Which brings me to Sophfronia Scott and her book The Seeker and the Monk: Everyday Conversations with Thomas Merton (Broadleaf). Scott is perhaps an unlikely “friend” to Merton. A Black female Protestant mainliner with Baptist roots, it’s not immediately apparent what she would have in common with this French-born son of a Kiwi who cavorted through his younger years before converting to Catholicism and becoming a monk. Besides the biographical differences, there are the equally important temperamental ones. If they were to meet at a cocktail party, Scott muses, “I’d probably find Merton boisterous and slightly boorish.
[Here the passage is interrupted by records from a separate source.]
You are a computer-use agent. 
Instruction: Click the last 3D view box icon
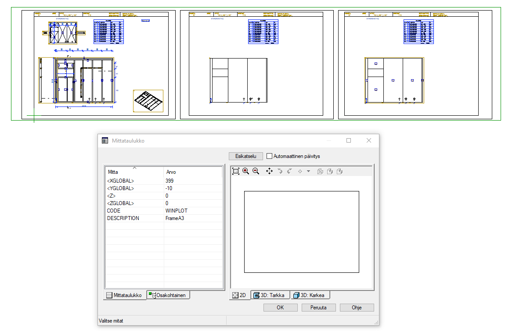pyautogui.click(x=339, y=171)
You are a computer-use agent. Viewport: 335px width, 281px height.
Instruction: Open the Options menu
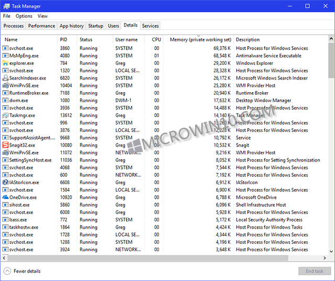pyautogui.click(x=24, y=16)
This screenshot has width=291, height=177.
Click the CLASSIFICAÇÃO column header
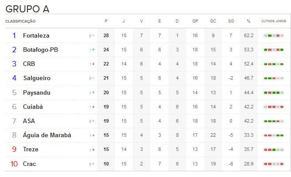[20, 21]
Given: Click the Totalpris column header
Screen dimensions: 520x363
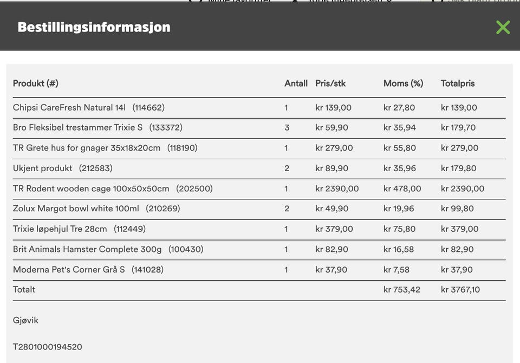Looking at the screenshot, I should (458, 83).
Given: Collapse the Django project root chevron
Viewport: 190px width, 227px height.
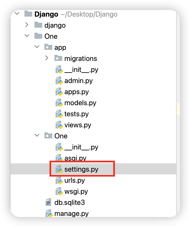Looking at the screenshot, I should pyautogui.click(x=17, y=13).
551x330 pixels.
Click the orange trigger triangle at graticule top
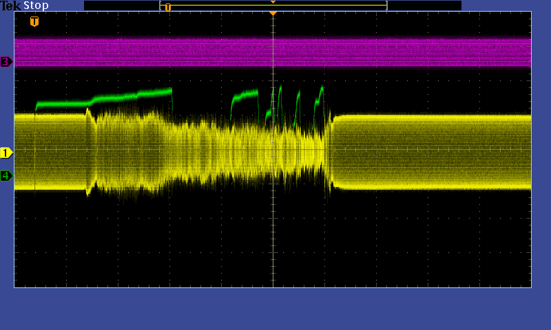click(x=273, y=14)
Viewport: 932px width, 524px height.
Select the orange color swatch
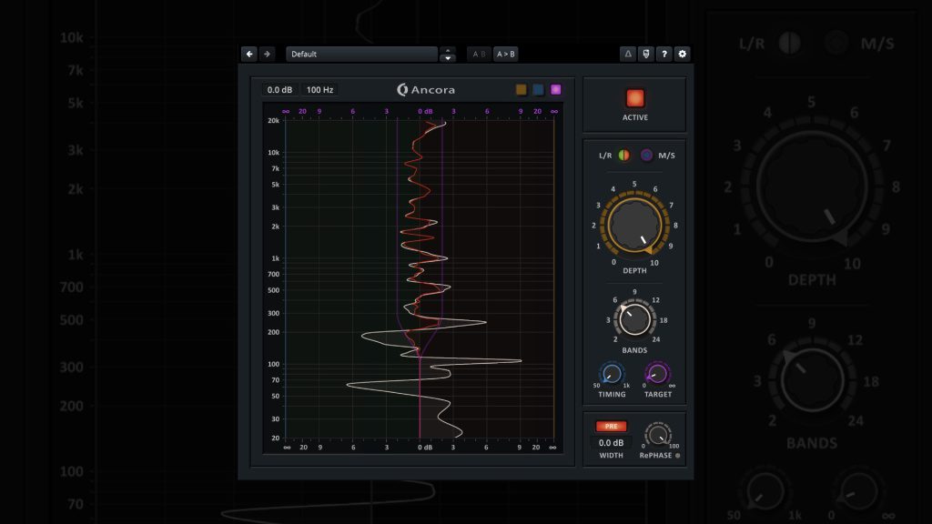click(522, 89)
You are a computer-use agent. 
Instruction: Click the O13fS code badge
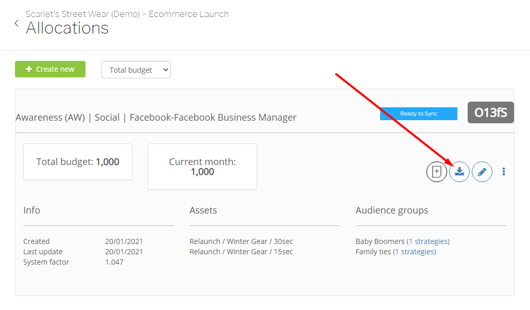490,112
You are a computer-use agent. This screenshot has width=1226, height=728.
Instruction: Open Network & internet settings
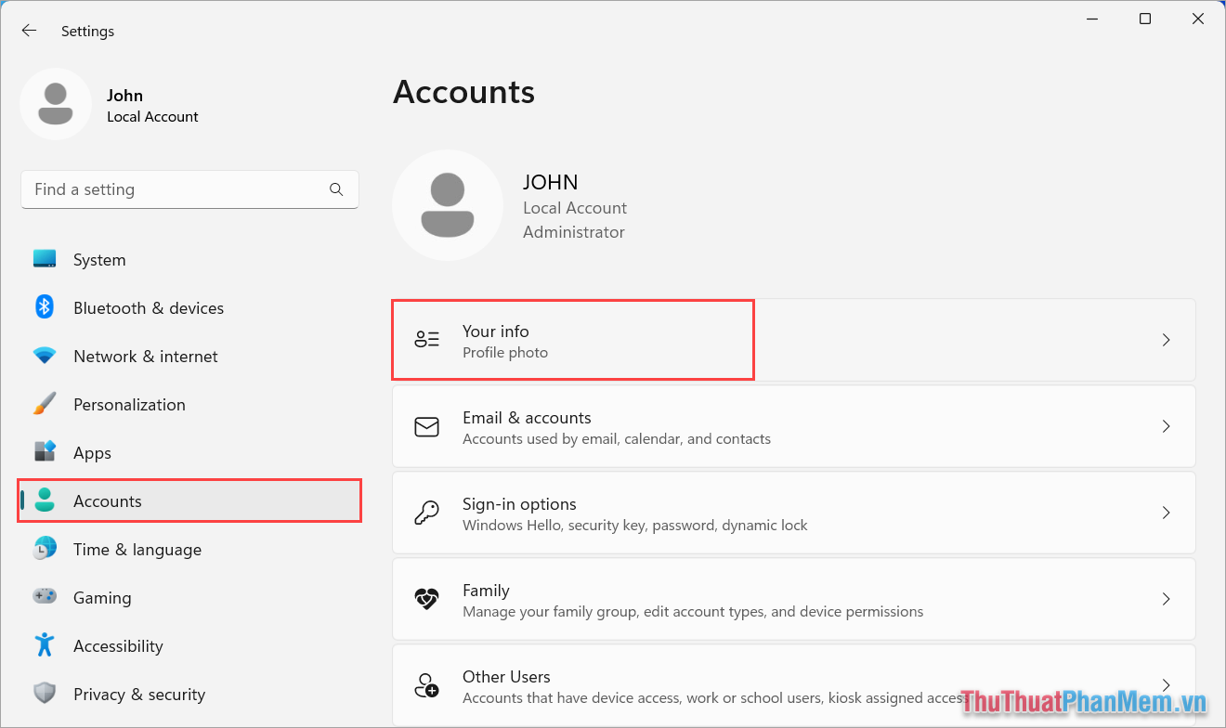[x=145, y=356]
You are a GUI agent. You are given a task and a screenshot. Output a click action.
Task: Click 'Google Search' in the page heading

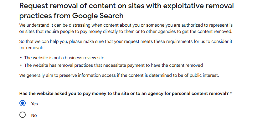(98, 16)
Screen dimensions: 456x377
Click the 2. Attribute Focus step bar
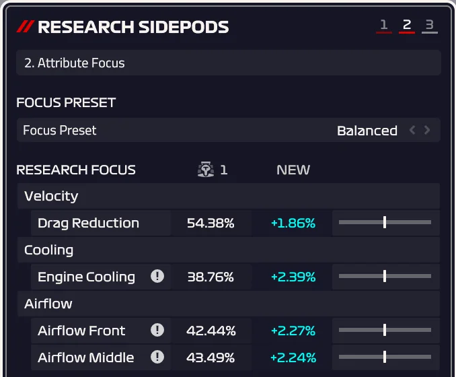pyautogui.click(x=229, y=63)
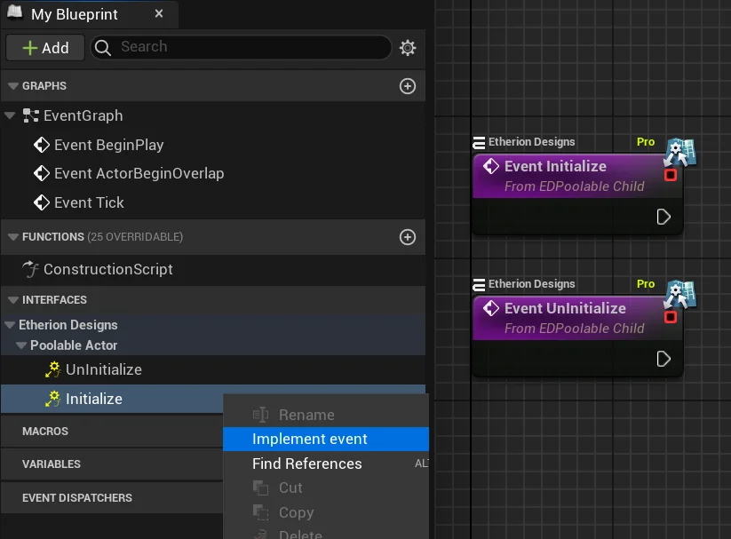This screenshot has width=731, height=539.
Task: Click the red delegate pin on Event UnInitialize
Action: coord(671,317)
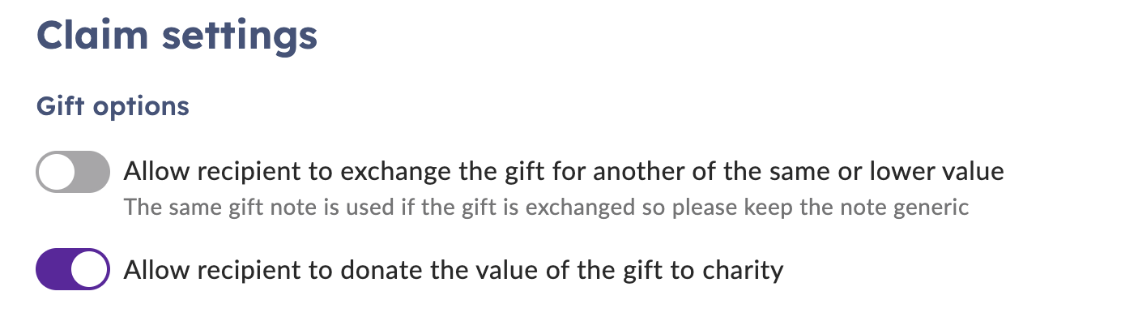
Task: Click the purple track of the charity toggle
Action: tap(53, 269)
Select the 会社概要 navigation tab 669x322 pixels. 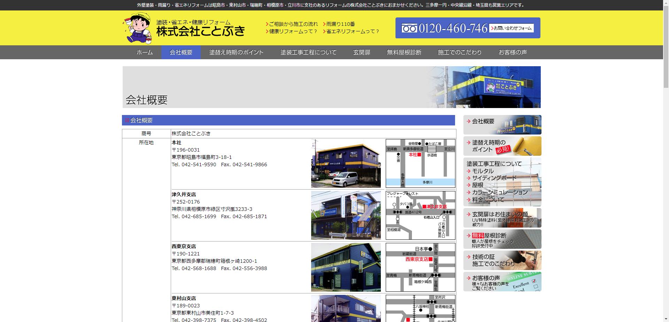click(x=181, y=52)
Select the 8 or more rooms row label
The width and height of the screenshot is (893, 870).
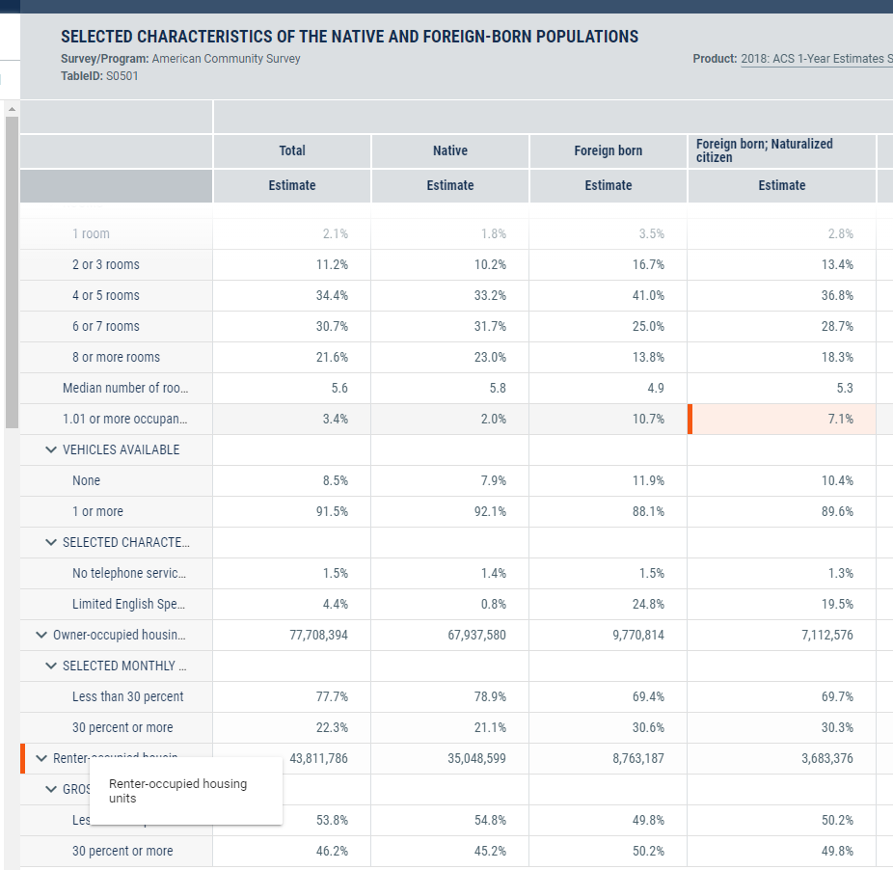[x=116, y=357]
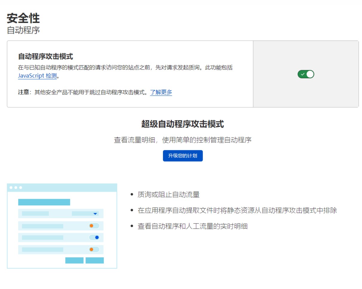The image size is (362, 289).
Task: Click the 查看流量明细 description line
Action: 182,140
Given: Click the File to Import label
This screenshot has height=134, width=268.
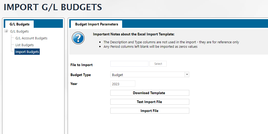Looking at the screenshot, I should [82, 65].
Later, I’d likely describe him to friends as having that entitled, mansplaining kind of tone that makes you keep your distance.”
And yet, Scott tells us that at a certain point she found herself thinking about Merton all the time. “I just have this monk who follows me around,” she recalls telling an audience at a writing conference in Grand Rapids. “And he kind of mentors me and gives me advice.”
The Seeker and the Monk is conceived as a “conversation” between Scott and Merton, with chapters covering a range of themes that appear in Merton’s private journals. By focusing on these journals as opposed to his more popular books, Scott helps us get to know Merton the man, unfiltered and unedited.
Want an example? There’s a famous passage in Conjectures of a Guilty Bystander (a marvelous title for a book, if you ask me) in which Merton recounts a street-corner epiphany that marked a turning point in his life. In that moment in downtown Louisville, this monk who had so publicly withdrawn from the world was suddenly overcome by the recognition “that I loved all these people, that they were mine and I theirs, that we could not be alien to one another even though we were total strangers.” So significant was this mystical experience in Merton’s life—and, later, in the imaginations of his readers—that if you visit that street corner today, you will find a historical marker.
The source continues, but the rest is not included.